Two weeks ago, the Food and Drug Administration announced that it would remove the drug midodrine from the market because the drug’s maker never confirmed that the medicine — approved in 1996 under an abbreviated process — actually worked against dizzinessand fainting.
But 100,000 patients take midodrine for conditions many say would otherwise be disabling, and many flooded the agency with complaints. So on Friday morning, top F.D.A. officials announced that they had backtracked and would continue to allow midodrine to be sold. The announcement came after inquiries by The New York Times.
“In a different situation, we might act differently,” said Dr. Joshua Sharfstein, principal deputy commissioner. “But in this case, it does not make sense to pull access to the drug while we get better data.”
Dr. Janet Woodcock, director of the agency’s drug center agreed. “Patients are out there thinking doom is about to fall, and they can’t go about their normal business,” she said.

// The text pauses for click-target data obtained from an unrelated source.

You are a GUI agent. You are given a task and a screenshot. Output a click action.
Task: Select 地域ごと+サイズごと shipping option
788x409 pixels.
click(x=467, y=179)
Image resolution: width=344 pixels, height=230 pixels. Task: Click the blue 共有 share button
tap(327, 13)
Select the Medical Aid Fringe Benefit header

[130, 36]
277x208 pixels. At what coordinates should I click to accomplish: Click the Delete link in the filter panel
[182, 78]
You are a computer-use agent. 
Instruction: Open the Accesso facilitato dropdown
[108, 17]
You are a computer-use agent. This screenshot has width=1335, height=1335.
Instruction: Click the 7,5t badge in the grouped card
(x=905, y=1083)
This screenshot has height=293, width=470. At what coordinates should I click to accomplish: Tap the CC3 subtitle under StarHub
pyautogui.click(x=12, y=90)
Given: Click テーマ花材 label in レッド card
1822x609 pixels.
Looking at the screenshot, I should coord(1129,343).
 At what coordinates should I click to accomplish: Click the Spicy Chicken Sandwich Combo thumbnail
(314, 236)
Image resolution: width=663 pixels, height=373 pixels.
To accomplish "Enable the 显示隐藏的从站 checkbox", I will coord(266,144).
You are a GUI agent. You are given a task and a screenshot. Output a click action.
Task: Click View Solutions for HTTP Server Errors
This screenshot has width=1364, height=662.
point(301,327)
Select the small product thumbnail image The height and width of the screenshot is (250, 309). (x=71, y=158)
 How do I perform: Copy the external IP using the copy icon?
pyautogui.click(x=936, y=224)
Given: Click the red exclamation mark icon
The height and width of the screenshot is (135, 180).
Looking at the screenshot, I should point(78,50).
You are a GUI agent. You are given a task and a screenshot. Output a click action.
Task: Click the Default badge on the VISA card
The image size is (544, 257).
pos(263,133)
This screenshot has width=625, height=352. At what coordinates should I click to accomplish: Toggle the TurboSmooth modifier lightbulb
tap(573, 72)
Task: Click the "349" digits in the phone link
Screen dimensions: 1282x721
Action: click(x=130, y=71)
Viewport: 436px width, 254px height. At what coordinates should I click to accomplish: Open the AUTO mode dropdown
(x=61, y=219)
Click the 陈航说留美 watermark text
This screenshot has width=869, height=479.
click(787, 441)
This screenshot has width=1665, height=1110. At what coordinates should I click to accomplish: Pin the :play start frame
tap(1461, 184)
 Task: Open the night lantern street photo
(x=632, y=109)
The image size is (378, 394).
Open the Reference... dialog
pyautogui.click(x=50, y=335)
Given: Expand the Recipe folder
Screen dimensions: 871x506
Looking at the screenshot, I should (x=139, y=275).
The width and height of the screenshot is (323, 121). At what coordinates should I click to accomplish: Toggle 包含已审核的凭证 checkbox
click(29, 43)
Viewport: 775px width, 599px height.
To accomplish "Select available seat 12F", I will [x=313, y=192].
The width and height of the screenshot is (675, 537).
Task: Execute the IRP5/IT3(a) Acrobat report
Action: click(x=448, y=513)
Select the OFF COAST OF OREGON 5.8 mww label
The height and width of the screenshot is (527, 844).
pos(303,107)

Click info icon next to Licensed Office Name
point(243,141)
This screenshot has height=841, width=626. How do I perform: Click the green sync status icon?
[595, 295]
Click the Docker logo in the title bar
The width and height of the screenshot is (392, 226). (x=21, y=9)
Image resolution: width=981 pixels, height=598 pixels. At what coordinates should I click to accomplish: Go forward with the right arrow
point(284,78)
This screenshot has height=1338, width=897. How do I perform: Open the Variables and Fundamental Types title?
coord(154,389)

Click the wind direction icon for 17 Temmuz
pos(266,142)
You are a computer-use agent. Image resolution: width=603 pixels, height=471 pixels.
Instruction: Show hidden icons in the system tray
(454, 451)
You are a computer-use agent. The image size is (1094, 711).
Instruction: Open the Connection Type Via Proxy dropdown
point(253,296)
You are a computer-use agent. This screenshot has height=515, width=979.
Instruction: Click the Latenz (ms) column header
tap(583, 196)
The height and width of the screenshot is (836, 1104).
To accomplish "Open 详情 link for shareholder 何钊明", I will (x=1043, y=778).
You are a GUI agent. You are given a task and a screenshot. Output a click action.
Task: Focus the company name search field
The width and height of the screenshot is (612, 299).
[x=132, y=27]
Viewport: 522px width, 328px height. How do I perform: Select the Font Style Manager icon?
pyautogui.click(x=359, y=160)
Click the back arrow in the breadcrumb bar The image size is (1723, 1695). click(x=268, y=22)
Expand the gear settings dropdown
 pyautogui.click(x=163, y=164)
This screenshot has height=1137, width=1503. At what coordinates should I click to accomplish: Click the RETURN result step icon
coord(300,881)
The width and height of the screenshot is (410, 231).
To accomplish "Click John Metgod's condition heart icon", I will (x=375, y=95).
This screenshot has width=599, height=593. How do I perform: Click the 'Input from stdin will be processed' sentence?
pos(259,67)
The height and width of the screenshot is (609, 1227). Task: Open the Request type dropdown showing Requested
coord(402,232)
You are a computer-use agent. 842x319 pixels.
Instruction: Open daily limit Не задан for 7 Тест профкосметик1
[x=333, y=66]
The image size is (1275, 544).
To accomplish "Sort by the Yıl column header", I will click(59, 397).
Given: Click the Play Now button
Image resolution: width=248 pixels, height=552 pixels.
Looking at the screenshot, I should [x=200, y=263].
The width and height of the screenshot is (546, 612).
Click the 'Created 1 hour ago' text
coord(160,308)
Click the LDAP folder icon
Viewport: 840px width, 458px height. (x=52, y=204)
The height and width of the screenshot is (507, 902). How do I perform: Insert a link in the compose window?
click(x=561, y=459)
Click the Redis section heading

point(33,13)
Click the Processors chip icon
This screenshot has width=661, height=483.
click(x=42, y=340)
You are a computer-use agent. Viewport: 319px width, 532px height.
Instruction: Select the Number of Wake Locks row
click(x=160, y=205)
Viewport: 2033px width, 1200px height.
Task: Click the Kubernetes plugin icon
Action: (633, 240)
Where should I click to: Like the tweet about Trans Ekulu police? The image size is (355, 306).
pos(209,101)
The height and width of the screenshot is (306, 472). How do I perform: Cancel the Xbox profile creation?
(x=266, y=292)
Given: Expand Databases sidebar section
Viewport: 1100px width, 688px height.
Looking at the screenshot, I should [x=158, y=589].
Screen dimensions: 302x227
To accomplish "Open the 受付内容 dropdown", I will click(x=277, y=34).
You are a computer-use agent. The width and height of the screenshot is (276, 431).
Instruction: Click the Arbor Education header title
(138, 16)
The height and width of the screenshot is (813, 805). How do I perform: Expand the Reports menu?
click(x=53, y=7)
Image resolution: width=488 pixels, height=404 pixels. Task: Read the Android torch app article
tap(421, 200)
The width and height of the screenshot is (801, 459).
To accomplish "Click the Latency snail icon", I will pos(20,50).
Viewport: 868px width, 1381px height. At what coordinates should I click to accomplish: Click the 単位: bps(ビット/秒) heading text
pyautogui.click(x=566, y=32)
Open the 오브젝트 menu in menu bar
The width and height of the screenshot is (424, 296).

Lindsey Mills, a 20-year-old from Baltimore, was among those granted a reprieve. Five years ago, she came back from a trip to the mall and found that she could barely stand because of dizziness. After seeing a parade of doctors, a specialist finally prescribed midodrine, which “was the only thing that allowed me to keep some function and attend classes and not be completely bedridden,” Ms. Mills said.
The agency’s flip-flop demonstrates the difficult choices regulators face in policing the nation’s drug market. Cracking down on drug makers sometimes means stranding desperate patients. And now that Congress has given the Food and Drug Administration greater powers to insist on better information about life-saving medicines, such disputes may become more common.
In a similar case, the F.D.A. is now considering whether to withdraw its approval for the use of Avastin, a cancer medicine made by Genentech, for breast cancer. Recent clinical trials failed to prove that Avastin was helpful in treating breast cancer, but patients and some in Congress expressed outrage that the agency could withdraw approval for the use, an action that could lead insurers to stop paying for it.
Midodrine treats a condition known as postural orthostatic tachycardia syndrome, or Pots. Such patients suffer a severe drop in blood pressure when they stand because blood pools in their legs when vessels fail to constrict. Symptoms range from dizziness to fainting, and the condition is most common among teenage girls.
But midodrine’s maker got the drug approved in 1996 under a process known as accelerated approval, in which drugs for severe or life-threatening conditions are approved even though the evidence for their effectiveness is scant. Under the program, drug makers must promise to conduct more rigorous studies to confirm that the medicines work as hoped.
Accelerated approval had its beginnings in the AIDS crisis, when dying patients said they were willing to accept uncertainty in exchange for faster access to possible cures. But more than a third of the 90 drugs approved under the program since 1992 never had studies done proving efficacy. In some cases, drugmakers profited handsomely from sales, refused to invest in promised studies, and bet that the Food and Drug Administration would not risk angering patients by taking action.
The agency’s failure to crack down led to fierce criticism on Capitol Hill, and midodrine became a telling example of these failures. The drug was developed by Roberts Pharmaceutical and originally called ProAmatine. It has yielded more than $257 million in sales, according to government investigators. Roberts was bought in 2000 by Shire Pharmaceuticals. Removing midodrine from the market would have been the first time the F.D.A. took such action under the accelerated program.
Matthew Cabrey, a Shire spokesman, said he could not explain why Roberts never undertook the needed clinical trial. In 2004, Shire conducted a test in which 24 Pots patients were given either midodrine or a placebo, raised to a vertical position and asked to report when they felt like passing out. The trial failed because it was poorly designed, Mr. Cabrey said.
By then, generic versions of the medicine had cannibalized most of Shire’s sales, so the company did not conduct another trial. On Thursday, Mr. Cabrey said that Shire would not appeal the F.D.A.’s decision to remove midodrine from the market since the company now has less than 1 percent of midodrine’s sales. On Friday, Dr. Jeffrey Jonas, Shire’s senior vice president of research and development, said the company had changed its stance and would appeal.
“There is substantial evidence the drug does work,” Dr. Jonas said.
Parisa Emam, 21, said she was just starting her freshman year at Western Washington University in Bellingham when she began fainting and her vision became so blurry that she could no longer read. She had to use a wheelchair until starting on midodrine. Now she can cook and go grocery shopping, she said.
“This fall I’m going to attempt to take three classes, if I can still get hold of the medication,” she said.